Keep in mind, this change isn’t unique to music. Books are rapidly becoming digitalized (beyond that, print in general is declining rapidly all across the country). Same with movies, what with the advent of digital copies and the massive popularity of Netflix (again, don’t get me wrong – I love Netflix, and you can watch thousands of great movies on demand with it, but it’s not the same as walking into a retailer and deciding to rent or buy Mega Shark VS Giant Octopus solely because the ridiculous title caught your eye from a shelf – what Netflix has in terms of customized recommendations, which are sometimes sketchy, it totally lacks serendipitous chance encounters). Now, maybe you don’t miss these experiences, or maybe you never had them to begin with, and you don’t care to. That’s a personal choice. But for my part, I think when we lose the history associated with art (as it manifests in a physical form), we also begin to lose our reverence for it; to wit, we appreciate it less. Quick: think of all the people you know (and I know you know them) who have hundreds of MP3s, but don’t listen to them? That is to say, they have them just to have them (I myself have been guilty of this numerous times, and it bothers me to no end).

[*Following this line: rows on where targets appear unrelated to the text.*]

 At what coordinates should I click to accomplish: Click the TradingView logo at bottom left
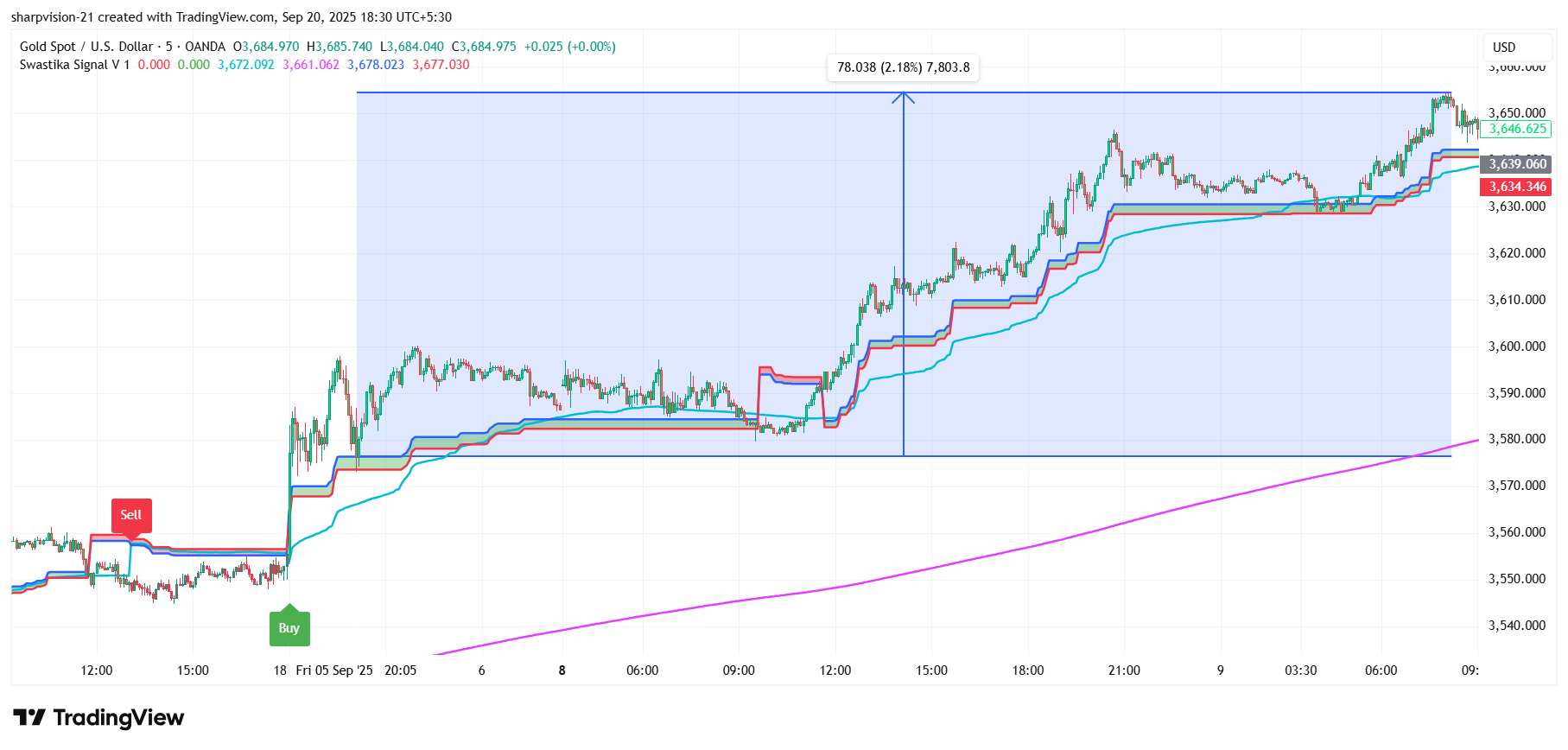98,718

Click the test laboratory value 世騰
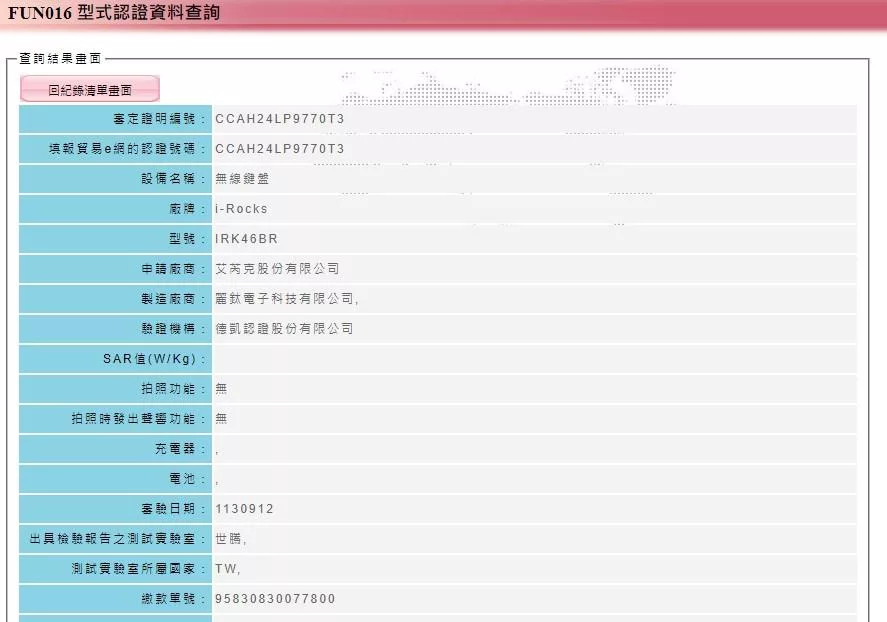click(x=229, y=539)
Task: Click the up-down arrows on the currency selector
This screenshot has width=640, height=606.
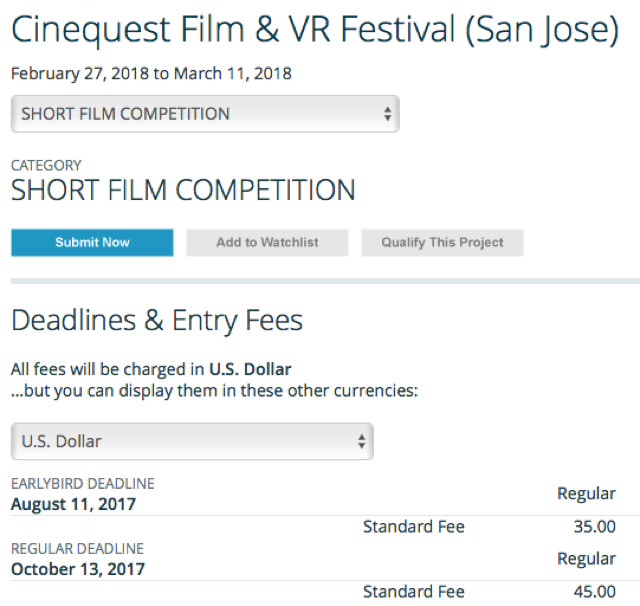Action: click(x=361, y=441)
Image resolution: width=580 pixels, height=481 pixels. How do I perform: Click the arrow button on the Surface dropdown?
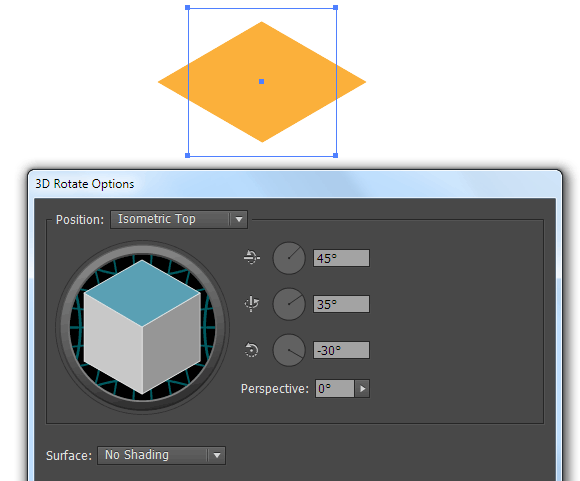pyautogui.click(x=217, y=455)
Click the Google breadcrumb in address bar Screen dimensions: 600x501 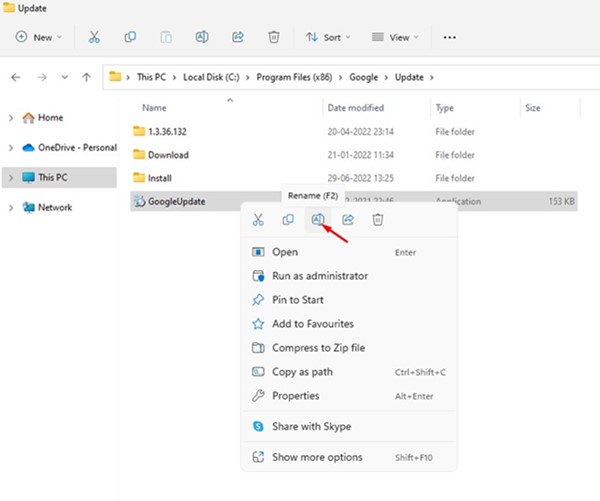pyautogui.click(x=362, y=77)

Sure, iTunes puts access to thousands of songs for cheap right on your computer, and anyone who’s over the age of five knows that there are other, less legitimate ways of acquiring music (and movies, and books, and so on) digitally; with hard drive space so cheap, our means to store and procure media are nigh unlimited. But if our capacity to possess art is unlimited, than inevitably, our appreciation of it lessened by the mere fact that it becomes less of a cultural or sociologically enhancing experience, and more like a commodity. We demand less of it because it occupies no physical aspect of our life, we forge no history with it because 1’s and 0’s aren’t capable of historical sentience, and by extension, it in turn fails to provide us with a blueprint of our artistic consciousness.

I can remember, back when I was young, going to Crow’s Nest Music and More with my father. We’d go about once a month or so, and we’d spend hours in the store, just browsing, looking at all the music, taking it all in, and carefully selecting our purchases. My love of music came to me from my father; he died suddenly in 2001, when I was 16, in the summer before my junior year of high school – it was horrible, losing him so young, and it’s something I’ll never get over completely, but I could feel his presence around me every time I walked into Crow’s Nest. And when Crow’s Nest shut down at the end of 2006, forced out of business by Best Buy and Circuit City’s prices, I lost a huge, defining aspect of my childhood, and my adulthood; one of the links that connected me to my father was severed forever.

Could I have had the same life-molding experiences with my father in the iTunes storefront? No. And that’s why Record Store Day is important.

In short: digital may be the way of the future, and it may be super-convenient (just a few paragraphs ago, after all,I linked to an M83 remix you can listen to at your leisure – how’s that for convenient?), and it may eventually replace all physical formats of music (and sooner rather than later), but in my eyes, that doesn’t make it any less inferior.

Well, thanks for listening to my rant. Sorry it got a bit out of hand there. Anyways, take care everyone.